Job a
In the passage about Shanghai, what container did the taxi driver keep his tea in?

Given passage
>> START

Next instalment from Justin O'Connor, who's in Shanghai this summer and sharing his observations - context here. Interesting side-note: Justin's not actually been able to get through to my site to see his entries here - apparently many 'western-based' sites are difficult to get behind the Chinese cultural firewall. I've added a few seemingly useful links to this piece, dated 1st August.

"After the last entry I started to read an article by Jing Wang: "Culture as Leisure and Culture as Capital" (Positions, Vol.9 No.1 Spring 2001) where she writes:

"Dichotomous thinking seems to have trapped all (cultural) tourists who, after a sightseeing trip to Tiananmen Square, are prone to turn themselves into instant China experts"

She proceeds to give Terry Eagleton a bit of a kicking for his contrast of the Mao portrait and McDonalds occupying the same space. I took the 'instant China expert' to heart. So I thought less of the speculations - more of what's under your nose. But what is under your nose? Is it the first encounters, the obvious things that strike any tourist. When I saw a taxi driver with his old Nescafe jar filled with tea (one third leaves, the other liquid) I thought - good idea. Within a day I realized that this was ubiquitous. You can even buy fancy jars with silver tops. And were they ever Nescafe jars? Or something like food culture - the most obvious place for a westerner to start. It's all over. Hundreds, thousands, millions of restaurants, street stalls, market stalls, corner shops, bakeries, 7-elevens, individuals with fruit, melons, corn-on-the-cob. I felt sorry for the Rough Guide team - how on earth do you do a food listing in such a city? Actually they are forced to include McDonalds and various western-style restaurants, to give some relief to the challenged tourist palate. My big moment was when I realized that the huge Tiger Prawns 'cooked' in the ice bucket - to be picked out, heads ripped off and dipped in washabi sauce - were in fact moving. They were cold, and moving slowly, but for the first time in my life I felt like a predator, bite into that living flesh. It was the eyes though. But generally the big problem is that Chinese like meat that is closest to the bone, so all the gnarled and twisted bits we throw to the side of the plate - they're the best bits. I used to think that Chinese restaurants were saving the best bits elsewhere - little did I know that I was in fact eating them. So eating is not about cutting, selecting, paring, separating, chewing, swallowing - putting food into the mouth is just the first bit of a long complex process before you get to the swallowing bit. And how many chefs and waiters in this city?

>> END

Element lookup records
>> START

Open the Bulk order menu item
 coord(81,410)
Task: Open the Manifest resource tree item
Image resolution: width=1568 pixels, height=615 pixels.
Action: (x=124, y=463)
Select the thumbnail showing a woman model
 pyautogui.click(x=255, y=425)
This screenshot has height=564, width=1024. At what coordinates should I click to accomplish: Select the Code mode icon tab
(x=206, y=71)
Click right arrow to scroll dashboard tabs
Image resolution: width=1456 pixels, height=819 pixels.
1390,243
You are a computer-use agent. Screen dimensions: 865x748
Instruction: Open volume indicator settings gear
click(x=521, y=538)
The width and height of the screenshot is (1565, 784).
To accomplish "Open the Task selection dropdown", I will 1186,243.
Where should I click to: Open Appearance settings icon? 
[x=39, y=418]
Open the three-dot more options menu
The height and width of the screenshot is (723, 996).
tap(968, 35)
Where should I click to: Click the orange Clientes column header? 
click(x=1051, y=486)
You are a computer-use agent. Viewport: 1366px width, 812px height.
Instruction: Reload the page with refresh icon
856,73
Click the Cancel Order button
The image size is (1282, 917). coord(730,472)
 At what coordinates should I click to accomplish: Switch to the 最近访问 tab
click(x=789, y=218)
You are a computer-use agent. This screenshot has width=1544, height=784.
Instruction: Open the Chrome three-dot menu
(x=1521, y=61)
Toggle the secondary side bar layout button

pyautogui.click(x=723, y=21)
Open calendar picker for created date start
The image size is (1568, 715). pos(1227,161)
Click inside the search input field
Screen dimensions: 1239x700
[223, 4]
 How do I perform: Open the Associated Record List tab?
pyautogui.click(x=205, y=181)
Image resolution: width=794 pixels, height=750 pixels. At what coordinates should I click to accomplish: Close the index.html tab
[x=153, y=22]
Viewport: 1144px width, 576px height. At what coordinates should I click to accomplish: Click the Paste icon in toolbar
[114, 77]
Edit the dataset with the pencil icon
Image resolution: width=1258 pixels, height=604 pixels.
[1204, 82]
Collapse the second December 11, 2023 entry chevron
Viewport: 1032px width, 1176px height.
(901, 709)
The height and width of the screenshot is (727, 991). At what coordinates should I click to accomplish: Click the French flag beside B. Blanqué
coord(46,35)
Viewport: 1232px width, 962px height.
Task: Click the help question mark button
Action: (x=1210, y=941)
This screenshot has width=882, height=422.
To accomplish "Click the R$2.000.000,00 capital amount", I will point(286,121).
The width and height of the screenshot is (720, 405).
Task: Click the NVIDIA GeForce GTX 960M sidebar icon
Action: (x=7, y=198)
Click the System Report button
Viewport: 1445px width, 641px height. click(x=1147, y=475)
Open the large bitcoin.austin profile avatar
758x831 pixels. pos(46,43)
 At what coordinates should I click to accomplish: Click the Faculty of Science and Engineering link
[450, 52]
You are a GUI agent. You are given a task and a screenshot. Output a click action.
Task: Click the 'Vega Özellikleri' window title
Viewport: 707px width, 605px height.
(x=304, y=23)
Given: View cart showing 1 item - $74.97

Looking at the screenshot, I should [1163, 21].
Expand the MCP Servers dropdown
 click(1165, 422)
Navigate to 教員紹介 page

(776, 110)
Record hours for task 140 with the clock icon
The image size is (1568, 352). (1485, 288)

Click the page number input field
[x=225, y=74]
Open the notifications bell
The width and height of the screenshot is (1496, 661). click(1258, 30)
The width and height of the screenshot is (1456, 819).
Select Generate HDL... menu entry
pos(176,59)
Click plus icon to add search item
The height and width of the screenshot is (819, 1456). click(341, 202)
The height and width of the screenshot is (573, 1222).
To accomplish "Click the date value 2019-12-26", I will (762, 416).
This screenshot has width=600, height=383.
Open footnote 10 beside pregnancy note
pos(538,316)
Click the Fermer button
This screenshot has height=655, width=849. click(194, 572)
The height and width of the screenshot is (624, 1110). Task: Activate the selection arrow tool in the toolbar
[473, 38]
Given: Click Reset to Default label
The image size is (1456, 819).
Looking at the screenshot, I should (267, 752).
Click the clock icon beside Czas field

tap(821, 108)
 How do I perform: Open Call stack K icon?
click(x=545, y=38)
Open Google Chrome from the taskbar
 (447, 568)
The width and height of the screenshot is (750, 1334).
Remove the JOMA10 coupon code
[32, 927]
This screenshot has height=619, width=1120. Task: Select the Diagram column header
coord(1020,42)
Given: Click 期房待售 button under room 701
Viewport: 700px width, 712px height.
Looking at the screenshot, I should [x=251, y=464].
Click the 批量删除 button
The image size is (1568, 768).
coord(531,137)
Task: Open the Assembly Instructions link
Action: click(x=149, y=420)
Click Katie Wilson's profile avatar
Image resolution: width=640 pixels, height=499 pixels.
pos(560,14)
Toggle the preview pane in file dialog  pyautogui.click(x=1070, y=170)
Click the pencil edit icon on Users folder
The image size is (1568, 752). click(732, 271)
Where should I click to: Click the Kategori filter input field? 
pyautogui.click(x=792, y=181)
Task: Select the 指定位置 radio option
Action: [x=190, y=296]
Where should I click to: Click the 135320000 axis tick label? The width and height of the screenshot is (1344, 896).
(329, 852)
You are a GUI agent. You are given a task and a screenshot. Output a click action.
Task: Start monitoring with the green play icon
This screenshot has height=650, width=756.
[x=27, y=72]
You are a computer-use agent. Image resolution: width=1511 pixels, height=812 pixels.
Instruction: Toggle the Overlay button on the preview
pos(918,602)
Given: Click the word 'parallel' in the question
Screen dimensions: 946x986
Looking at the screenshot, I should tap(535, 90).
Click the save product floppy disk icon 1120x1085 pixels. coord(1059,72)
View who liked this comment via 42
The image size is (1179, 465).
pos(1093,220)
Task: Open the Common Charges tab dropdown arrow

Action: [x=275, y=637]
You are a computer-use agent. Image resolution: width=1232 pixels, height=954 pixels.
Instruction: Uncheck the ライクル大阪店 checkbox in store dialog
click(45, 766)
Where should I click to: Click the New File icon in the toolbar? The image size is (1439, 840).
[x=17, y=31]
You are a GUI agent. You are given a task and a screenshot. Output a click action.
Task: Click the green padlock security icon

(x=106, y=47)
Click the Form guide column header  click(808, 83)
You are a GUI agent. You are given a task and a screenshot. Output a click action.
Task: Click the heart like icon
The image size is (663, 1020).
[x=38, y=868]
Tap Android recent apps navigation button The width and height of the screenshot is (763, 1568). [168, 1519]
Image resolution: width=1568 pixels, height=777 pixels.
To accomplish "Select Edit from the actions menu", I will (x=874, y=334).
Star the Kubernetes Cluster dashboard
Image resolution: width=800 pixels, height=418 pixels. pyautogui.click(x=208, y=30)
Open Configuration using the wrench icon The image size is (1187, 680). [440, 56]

>> END

Job b
Render the rows, everything from the line containing "Click the 批量删除 button" down to the line containing "Action: [x=190, y=296]", as a JSON list of strings with one string per line and blank lines omitted. Include only those lines.

Final result a
An old Nescafe jar, filled one third with leaves and the rest with liquid.

Final result b
[
  "Click the 批量删除 button",
  "The image size is (1568, 768).",
  "coord(531,137)",
  "Task: Open the Assembly Instructions link",
  "Action: click(x=149, y=420)",
  "Click Katie Wilson's profile avatar",
  "Image resolution: width=640 pixels, height=499 pixels.",
  "pos(560,14)",
  "Toggle the preview pane in file dialog  pyautogui.click(x=1070, y=170)",
  "Click the pencil edit icon on Users folder",
  "The image size is (1568, 752). click(732, 271)",
  "Where should I click to: Click the Kategori filter input field? ",
  "pyautogui.click(x=792, y=181)",
  "Task: Select the 指定位置 radio option",
  "Action: [x=190, y=296]"
]